▶ 課題 1
エントリーの先頭から「tap(15, 231)」を含む行まで、両端の行も含めてすべてを一字一句変えずに書き写してください。

このパートで学ぶこと
今回のパートでは、Wordpressに必要なものの全体像を理解した上でツールをインストールしていきます。表題の通り、Nginx・MySQL・PHPをEC2インスタンスにインストールする事がゴールです。
それでは早速、Wordpressに必要なツールの全体像を理解しましょう!
Wordpressに必要なツール
Wordpressの動作に必要なソフトウェアは、公式サイトに記述されています。
①PHP7.4以上
②MySQL5.6以上またはMariaDB10.1以上
③Nginxまたはmod_rewriteモジュールありのApache
厳密には、旧バージョンであるPHP7.4以前でもWordpressは動作しますが、公式でサポートされていないバージョンのため、最新の脆弱性をカバーするようなアップデートが行われておらずリスクがあります。そのためできるだけインストールするソフトウェアは新しいものを使うようにします。
Nginxのインストールと概要
まず最初に、Nginxの概要とインストールを行っていきましょう。
概要
Nginx(エンジンエックス)とは、WEBサーバーソフトウェアの一種です。もう1つ代表的なものに、Apacheがあります。NginxとApacheは用途に応じて使い分ける必要があり、性能を比較しながら考えていきましょう。

▶ 提示エントリー
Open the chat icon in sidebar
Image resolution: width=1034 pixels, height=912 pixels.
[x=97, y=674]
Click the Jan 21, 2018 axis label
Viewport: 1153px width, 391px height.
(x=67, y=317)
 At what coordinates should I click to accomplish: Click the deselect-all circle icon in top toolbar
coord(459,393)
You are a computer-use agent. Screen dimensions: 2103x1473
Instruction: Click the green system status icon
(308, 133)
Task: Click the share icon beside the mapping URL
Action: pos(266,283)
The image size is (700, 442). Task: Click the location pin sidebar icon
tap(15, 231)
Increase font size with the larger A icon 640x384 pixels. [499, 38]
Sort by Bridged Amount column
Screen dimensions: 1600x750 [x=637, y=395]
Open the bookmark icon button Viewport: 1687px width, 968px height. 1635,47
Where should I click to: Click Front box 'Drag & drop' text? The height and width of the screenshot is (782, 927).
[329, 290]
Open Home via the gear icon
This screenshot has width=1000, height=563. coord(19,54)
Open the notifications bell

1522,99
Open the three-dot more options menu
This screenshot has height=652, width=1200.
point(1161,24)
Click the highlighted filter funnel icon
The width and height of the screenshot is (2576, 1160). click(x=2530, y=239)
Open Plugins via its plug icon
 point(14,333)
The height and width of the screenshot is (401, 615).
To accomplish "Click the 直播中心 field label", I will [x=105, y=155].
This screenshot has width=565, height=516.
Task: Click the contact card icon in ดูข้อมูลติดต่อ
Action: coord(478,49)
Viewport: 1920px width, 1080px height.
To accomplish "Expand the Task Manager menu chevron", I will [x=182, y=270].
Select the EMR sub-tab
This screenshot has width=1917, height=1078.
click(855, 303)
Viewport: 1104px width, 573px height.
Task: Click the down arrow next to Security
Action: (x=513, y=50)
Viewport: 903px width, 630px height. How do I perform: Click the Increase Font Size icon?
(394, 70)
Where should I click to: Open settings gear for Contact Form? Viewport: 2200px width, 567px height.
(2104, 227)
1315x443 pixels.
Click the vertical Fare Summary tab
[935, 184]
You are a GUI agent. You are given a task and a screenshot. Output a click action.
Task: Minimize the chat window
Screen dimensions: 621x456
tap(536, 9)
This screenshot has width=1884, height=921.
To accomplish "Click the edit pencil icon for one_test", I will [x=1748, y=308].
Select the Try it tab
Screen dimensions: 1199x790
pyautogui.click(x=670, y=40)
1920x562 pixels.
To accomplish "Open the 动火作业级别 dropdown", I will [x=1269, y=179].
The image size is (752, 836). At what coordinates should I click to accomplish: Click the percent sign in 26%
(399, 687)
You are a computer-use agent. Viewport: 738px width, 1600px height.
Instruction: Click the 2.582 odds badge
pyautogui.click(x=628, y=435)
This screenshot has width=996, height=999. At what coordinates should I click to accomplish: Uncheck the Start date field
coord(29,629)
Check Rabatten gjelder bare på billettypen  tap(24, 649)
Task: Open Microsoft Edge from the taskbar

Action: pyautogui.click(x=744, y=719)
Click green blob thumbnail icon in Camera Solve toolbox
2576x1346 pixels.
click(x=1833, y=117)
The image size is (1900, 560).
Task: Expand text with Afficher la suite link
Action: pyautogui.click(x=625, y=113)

▶ 課題 2
Wordpressに必要なツールとNginxについての本文を、最後の文の次から書き継いでください。

▶ 記述解答 1
Open the chat icon in sidebar
Image resolution: width=1034 pixels, height=912 pixels.
[x=97, y=674]
Click the Jan 21, 2018 axis label
Viewport: 1153px width, 391px height.
(x=67, y=317)
 At what coordinates should I click to accomplish: Click the deselect-all circle icon in top toolbar
coord(459,393)
You are a computer-use agent. Screen dimensions: 2103x1473
Instruction: Click the green system status icon
(308, 133)
Task: Click the share icon beside the mapping URL
Action: pos(266,283)
The image size is (700, 442). Task: Click the location pin sidebar icon
tap(15, 231)

▶ 記述解答 2
Nginx | Apache | |
---|---|---|
駆動方式 | イベント駆動アーキテクチャ | プロセス駆動アーキテクチャ |
メリット | 処理が軽く大量のリクエストを処理しやすい | 素早く設定が安易にできる |
デメリット | 容量の大きいデータの処理には向いていない | C10K問題を回避しにくい |
それでは表を見ながら違いを考えていきます!まず、プロセスとは簡単にいうと実行中のプログラムであり、そのプロセスの処理の仕方がお互いに異なります。Apacheでは、1リクエストに対して1プロセスと数えられ、同時接続数=プロセス数となるのです。
一方、Nginxでは、1つのプロセスの中で、複数のリクエストを処理する仕組みが搭載されています。この違いは、C10K問題(クライアント1万台問題)が解決できるかどうかという違いに直結するのです。
C10K問題というのは、Apacheが利用されていた時代に表出した問題で、ハードウェアとOSの構成上1万台を超える同時アクセスがあると、かなり負荷が高くなってしまう事、加えて物理的なプロセス数上限が3万台前後に収束してしまう問題です。
1つのコンピュータで捌けるプロセスの数というのは割り振れる番号の数の上限から決まっています。UNIX系のOSでは、プロセス番号を1から32,767まで割り振れる仕組みになっていますが、それ以上のプロセスは仕組み上絶対に捌く事ができません。そのため、Apacheのプロセス駆動アーキテクチャではC10K問題が必ず発生してしまうのです。加えて、プロセスが非常に多く割り振られるとメモリを酷使するため、処理が遅延する場合もあります。Nginxでは、プロセス数がApacheよりも少なくなる仕組みのため、このようなC10K問題が起こりにくいです。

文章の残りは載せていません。